「日華議員懇談会」が「日本台湾友好議員連盟」に改名、李逸洋・駐日代表が台日関係のさらなる深化に期待
「日華議員懇談会」(以下、日華懇)が6月11日、2026年度総会において「日本台湾友好議員連盟」(以下、日台友好議連)に改名することを正式に決定した。李逸洋・駐日代表は総会後の意見交換会で挨拶し、「これは歴史的な一歩であり、台湾と日本の関係が長年の友情を基盤にさらに進化と発展していくことを象徴している」と述べた。ビデオメッセージで挨拶した頼清徳総統(大統領)は、日華懇がこれまで台湾のために積極的に声を上げ、台日間の交流と協力の安定した基礎を築いたことに感謝の意を示した。また、同会に出席した総統府の郭雅慧・報道官は、挨拶のなかで、日華懇がこれまで何度もICAO(国際民間航空機関)やCPTPP(環太平洋パートナーシップに関する包括的及び先進的な協定)などへの台湾参加支持を表明してきたことに感謝を述べた。
李代表は挨拶のなかで、古屋会長のリーダーシップの下、日華懇が超党派の力を結集し、台日関係の推進に貢献してきたと述べ、2021年に参議院全会一致で台湾のWHO(世界保健機関)総会オブザーバー参加支持決議が可決され、毎年の総会で台湾を支持する決議を採択し、国慶節には祝賀団を派遣して訪台するなど、台湾への強い支持を示してきたことに加え、日華懇の取り組みにより在日台湾人の戸籍の国籍欄が「中国」から「台湾」へと記載できるようになり、今年4月の頼総統のエスワティニ訪問が中国の圧力で妨害された際にも日華懇がいち早く台湾を支持する声を上げたことなどに深い感謝の意を表した。

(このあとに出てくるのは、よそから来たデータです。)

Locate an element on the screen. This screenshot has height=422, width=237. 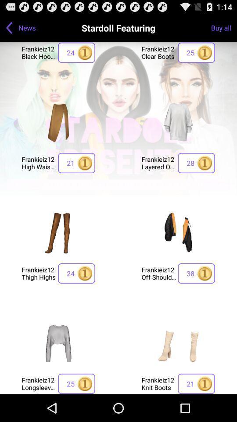
frankieiz12 off shoulder icon is located at coordinates (158, 272).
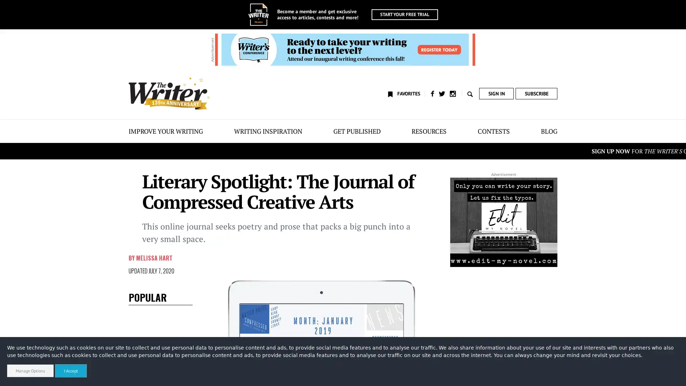  What do you see at coordinates (71, 370) in the screenshot?
I see `I Accept` at bounding box center [71, 370].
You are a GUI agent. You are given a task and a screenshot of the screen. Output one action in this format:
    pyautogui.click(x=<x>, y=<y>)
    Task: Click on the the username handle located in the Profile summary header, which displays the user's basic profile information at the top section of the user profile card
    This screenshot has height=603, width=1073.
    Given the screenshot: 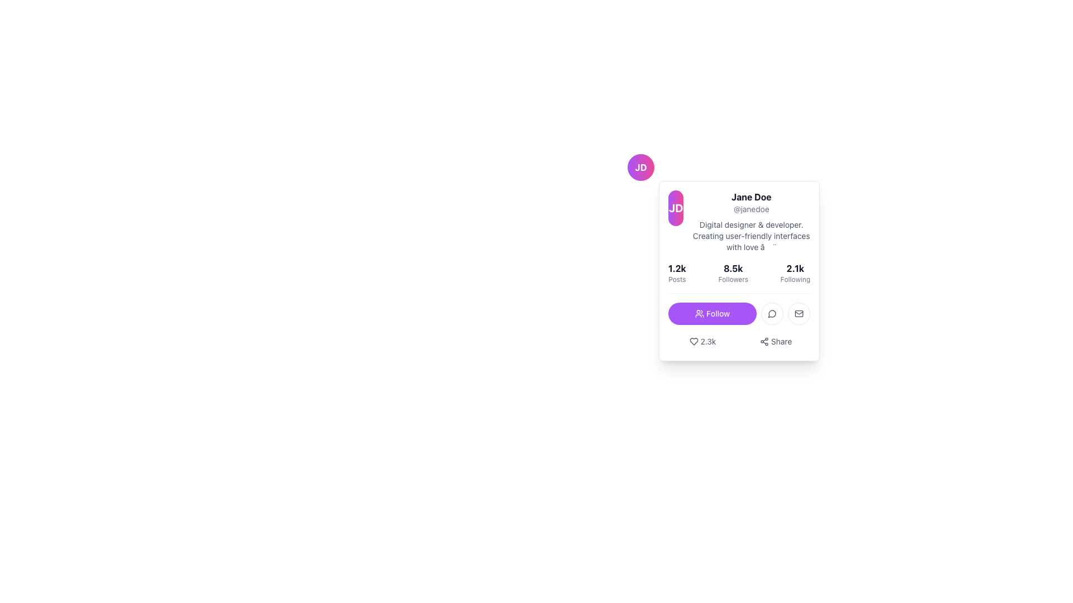 What is the action you would take?
    pyautogui.click(x=739, y=222)
    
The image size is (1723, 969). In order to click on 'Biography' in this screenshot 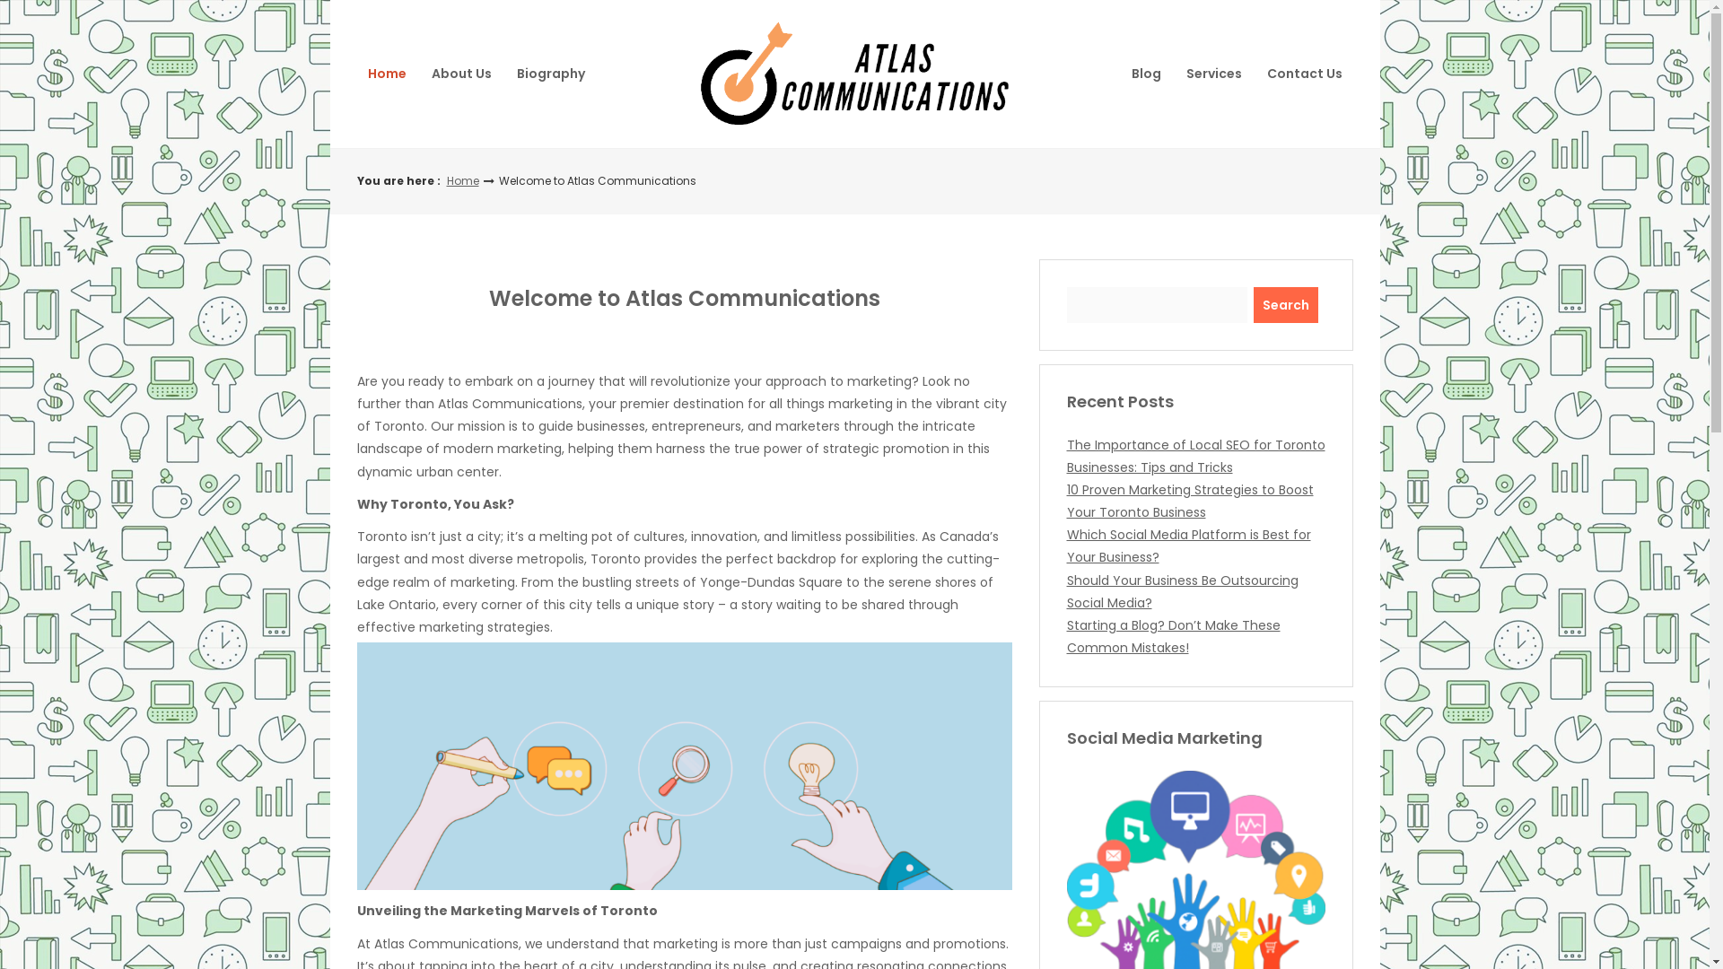, I will do `click(550, 73)`.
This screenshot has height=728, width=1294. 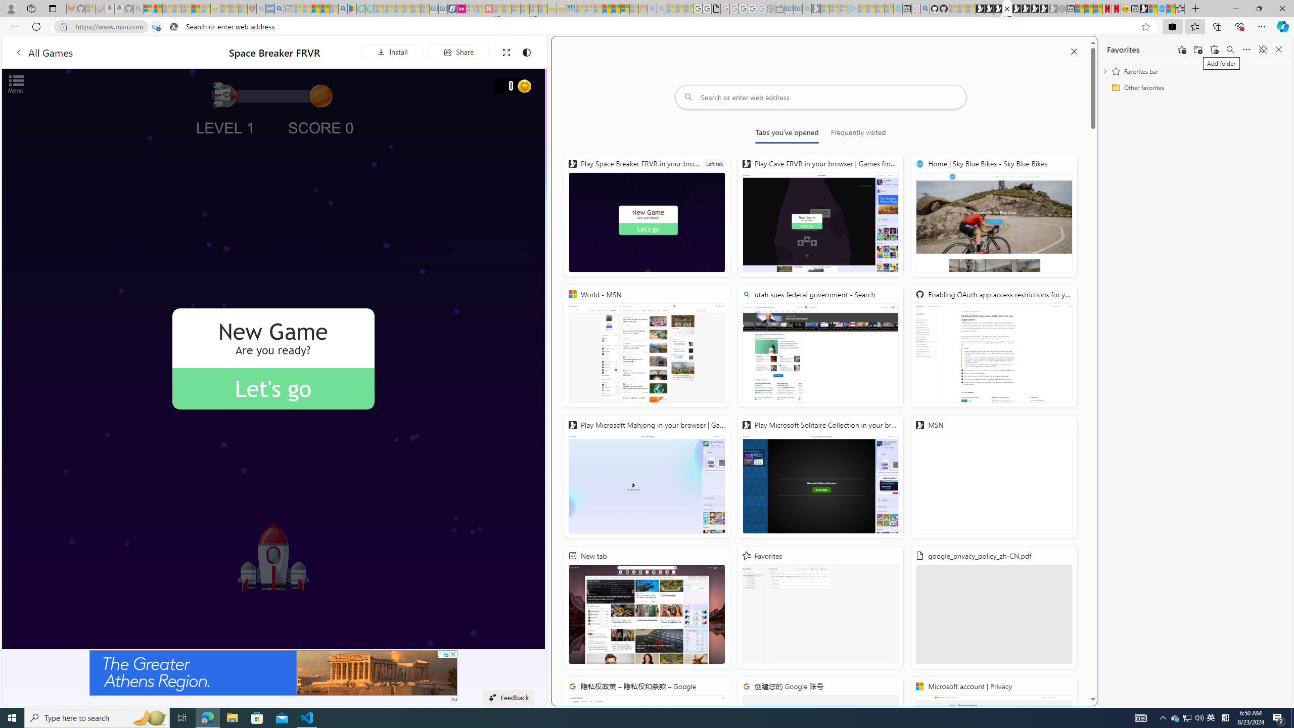 What do you see at coordinates (156, 27) in the screenshot?
I see `'Tabs in split screen'` at bounding box center [156, 27].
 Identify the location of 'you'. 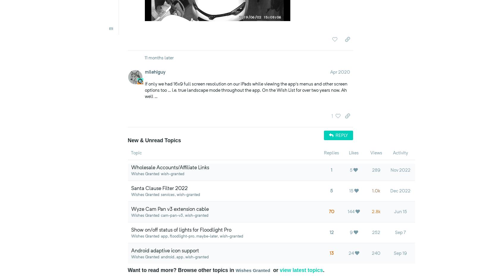
(319, 22).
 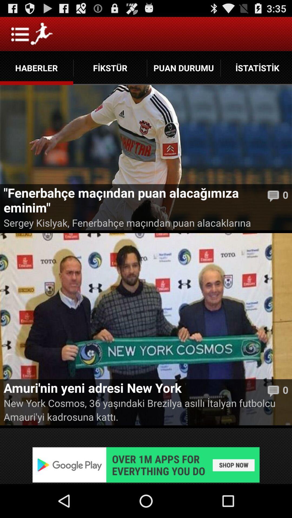 I want to click on icon next to puan durumu app, so click(x=256, y=68).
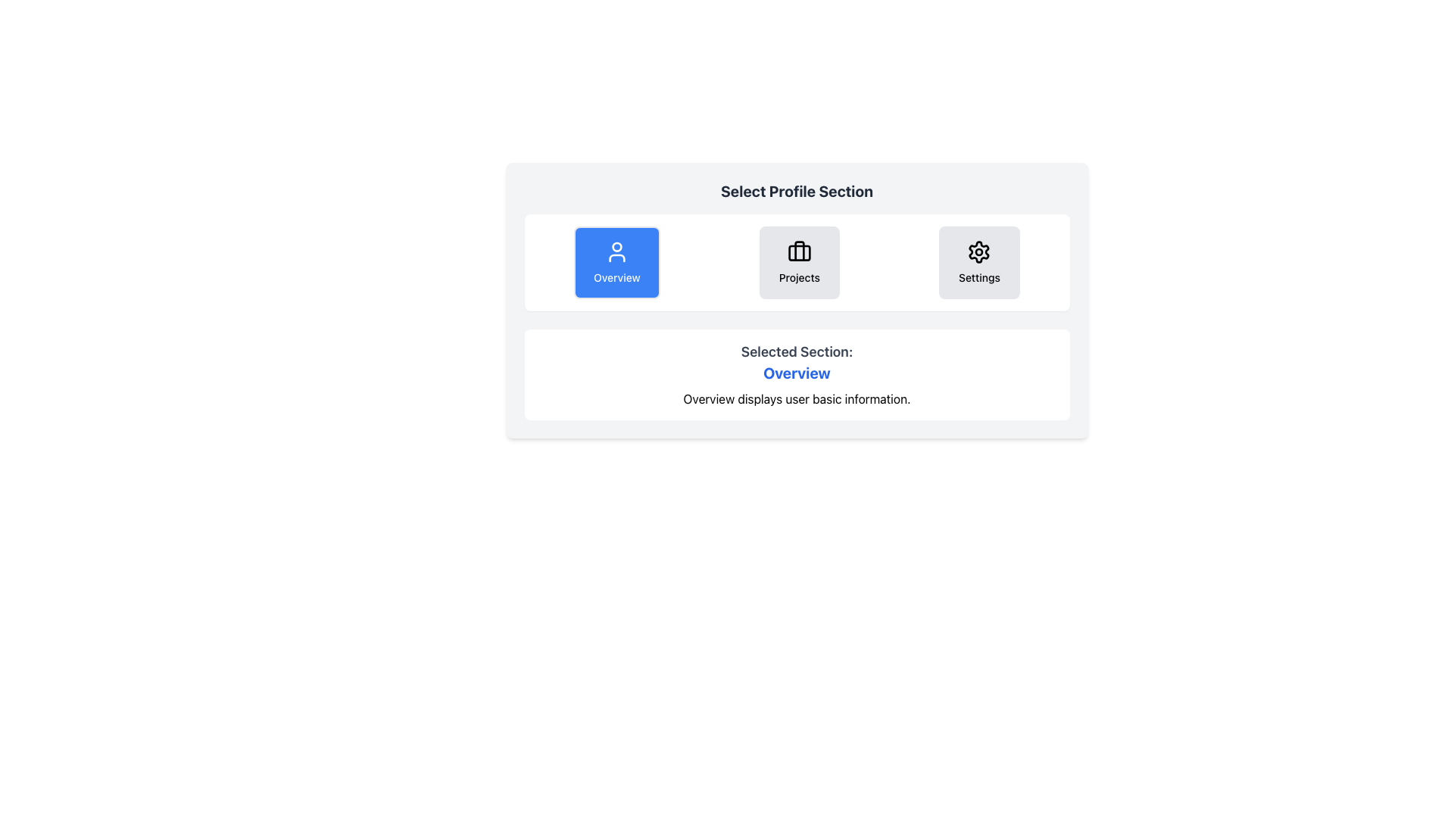  Describe the element at coordinates (796, 374) in the screenshot. I see `content from the informational display section that shows details about the currently selected 'Overview' section` at that location.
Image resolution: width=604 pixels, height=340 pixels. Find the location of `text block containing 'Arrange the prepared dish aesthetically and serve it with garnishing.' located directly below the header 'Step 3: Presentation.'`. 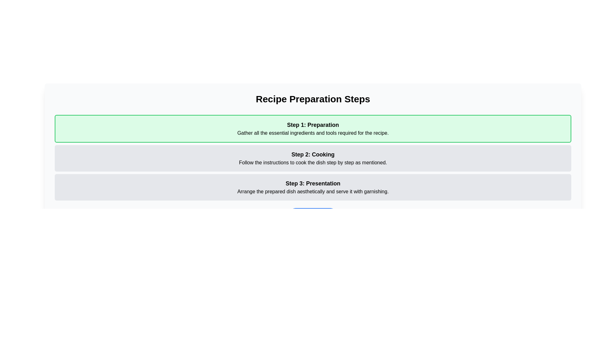

text block containing 'Arrange the prepared dish aesthetically and serve it with garnishing.' located directly below the header 'Step 3: Presentation.' is located at coordinates (313, 191).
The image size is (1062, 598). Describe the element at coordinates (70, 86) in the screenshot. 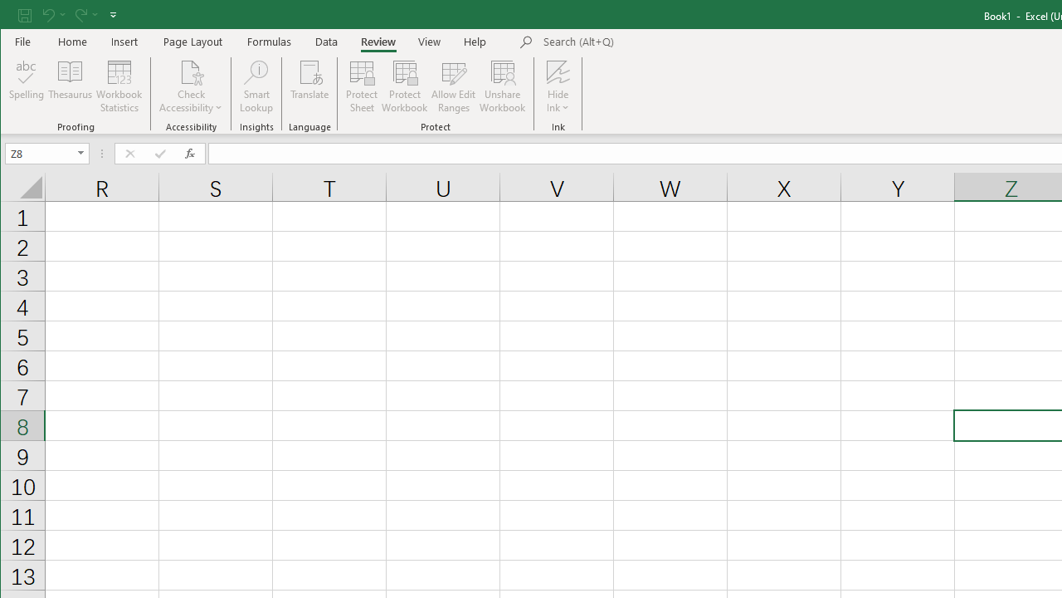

さらに李代表は、「AI(人工知能)は国力だ。台湾はAIのハードウェア製造における世界で最も重要なサプライチェーンの基地であり、日本もAIを経済発展と国力向上の核心戦略と位置付けている」と強調し、台湾と日本が連携することで、台日両国の国力を高め、ウィンウィンの関係を必ず創出できるとの認識を示した。
また、李代表は、中国・ロシア・北朝鮮が黄海、東シナ海、南シナ海、台湾海峡の周辺で軍事演習を行ったことに関して、米国や日本をはじめとするインド太平洋の国々が地域の安全と台湾海峡の平和・安定の維持に協力していることに感謝の意を表した。そのうえで、台湾がインド太平洋地域の一員として、「非レッド・サプライチェーン」と安全保障協力において重要な役割を担っていくことを強調し、台湾が信頼できるパートナーとして日米とともに平和かつ安定したインド太平洋の構築に全力で取り組んでいく考えを示した。
頼総統はビデオメッセージのなかで、「台日の国会議員による友好の深化、台湾の国際機関参加への支持、両国民の福祉増進を図る政策の推進などいずれも日華懇の皆様が全力を尽くし、台湾のために積極的に声を上げ、たえず台日の交流と協力のために、より強固な基礎を築いているのを我々は目にしている」と述べ、高市早苗首相が国際社会の場においてたびたび台湾海峡の平和と安定の重要性を強調してきたことにも感謝の意を表し、「自由で開かれたインド太平洋」へのビジョン実現に共に取り組んでいくことを期待した。
古屋会長は、「日台友好議連」の参加メンバーが321名に達し、過去最大規模となり、日本の国会で最大の超党派対外友好議連となったことは、台日間が揺るぎない強い絆で結ばれている証であると強調し、今後も一丸となって全力で台日友好関係を推進していく考えを示した。